**Data records:**
<<<<

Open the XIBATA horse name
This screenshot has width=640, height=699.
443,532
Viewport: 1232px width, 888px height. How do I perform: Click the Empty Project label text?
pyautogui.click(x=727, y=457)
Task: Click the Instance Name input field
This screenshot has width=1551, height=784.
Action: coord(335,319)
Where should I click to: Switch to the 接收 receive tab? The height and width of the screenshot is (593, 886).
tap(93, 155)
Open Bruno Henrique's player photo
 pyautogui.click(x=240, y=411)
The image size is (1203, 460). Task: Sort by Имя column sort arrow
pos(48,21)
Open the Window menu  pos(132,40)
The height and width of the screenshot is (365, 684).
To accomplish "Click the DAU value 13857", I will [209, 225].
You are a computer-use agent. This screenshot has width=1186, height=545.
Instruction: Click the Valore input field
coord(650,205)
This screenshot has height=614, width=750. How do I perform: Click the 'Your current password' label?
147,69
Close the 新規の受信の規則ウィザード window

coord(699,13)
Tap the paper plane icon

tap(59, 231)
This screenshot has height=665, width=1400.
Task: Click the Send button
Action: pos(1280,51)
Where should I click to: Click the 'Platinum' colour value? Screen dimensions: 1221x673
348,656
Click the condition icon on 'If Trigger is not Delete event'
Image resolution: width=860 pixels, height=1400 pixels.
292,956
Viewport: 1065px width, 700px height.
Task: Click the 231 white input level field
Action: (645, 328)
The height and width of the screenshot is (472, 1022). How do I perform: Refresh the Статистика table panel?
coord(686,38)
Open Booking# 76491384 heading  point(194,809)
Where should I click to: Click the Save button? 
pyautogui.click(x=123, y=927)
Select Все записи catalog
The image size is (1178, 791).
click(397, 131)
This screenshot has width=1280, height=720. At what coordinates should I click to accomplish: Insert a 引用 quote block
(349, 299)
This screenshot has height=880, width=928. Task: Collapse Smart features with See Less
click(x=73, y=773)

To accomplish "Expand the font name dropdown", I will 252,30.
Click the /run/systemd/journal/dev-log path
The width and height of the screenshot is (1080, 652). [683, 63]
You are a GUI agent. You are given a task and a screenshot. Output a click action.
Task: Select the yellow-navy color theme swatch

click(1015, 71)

>>>>

**Your task:** Please return the records above in their exact form.

**Result below:**
Open the XIBATA horse name
This screenshot has width=640, height=699.
443,532
Viewport: 1232px width, 888px height. How do I perform: Click the Empty Project label text?
pyautogui.click(x=727, y=457)
Task: Click the Instance Name input field
This screenshot has width=1551, height=784.
Action: coord(335,319)
Where should I click to: Switch to the 接收 receive tab? The height and width of the screenshot is (593, 886).
tap(93, 155)
Open Bruno Henrique's player photo
 pyautogui.click(x=240, y=411)
The image size is (1203, 460). Task: Sort by Имя column sort arrow
pos(48,21)
Open the Window menu  pos(132,40)
The height and width of the screenshot is (365, 684).
To accomplish "Click the DAU value 13857", I will [209, 225].
You are a computer-use agent. This screenshot has width=1186, height=545.
Instruction: Click the Valore input field
coord(650,205)
This screenshot has height=614, width=750. How do I perform: Click the 'Your current password' label?
147,69
Close the 新規の受信の規則ウィザード window

coord(699,13)
Tap the paper plane icon

tap(59, 231)
This screenshot has height=665, width=1400.
Task: Click the Send button
Action: pos(1280,51)
Where should I click to: Click the 'Platinum' colour value? Screen dimensions: 1221x673
348,656
Click the condition icon on 'If Trigger is not Delete event'
Image resolution: width=860 pixels, height=1400 pixels.
292,956
Viewport: 1065px width, 700px height.
Task: Click the 231 white input level field
Action: (645, 328)
The height and width of the screenshot is (472, 1022). How do I perform: Refresh the Статистика table panel?
coord(686,38)
Open Booking# 76491384 heading  point(194,809)
Where should I click to: Click the Save button? 
pyautogui.click(x=123, y=927)
Select Все записи catalog
The image size is (1178, 791).
click(397, 131)
This screenshot has width=1280, height=720. At what coordinates should I click to accomplish: Insert a 引用 quote block
(349, 299)
This screenshot has height=880, width=928. Task: Collapse Smart features with See Less
click(x=73, y=773)

To accomplish "Expand the font name dropdown", I will 252,30.
Click the /run/systemd/journal/dev-log path
The width and height of the screenshot is (1080, 652). [683, 63]
You are a GUI agent. You are given a task and a screenshot. Output a click action.
Task: Select the yellow-navy color theme swatch

click(1015, 71)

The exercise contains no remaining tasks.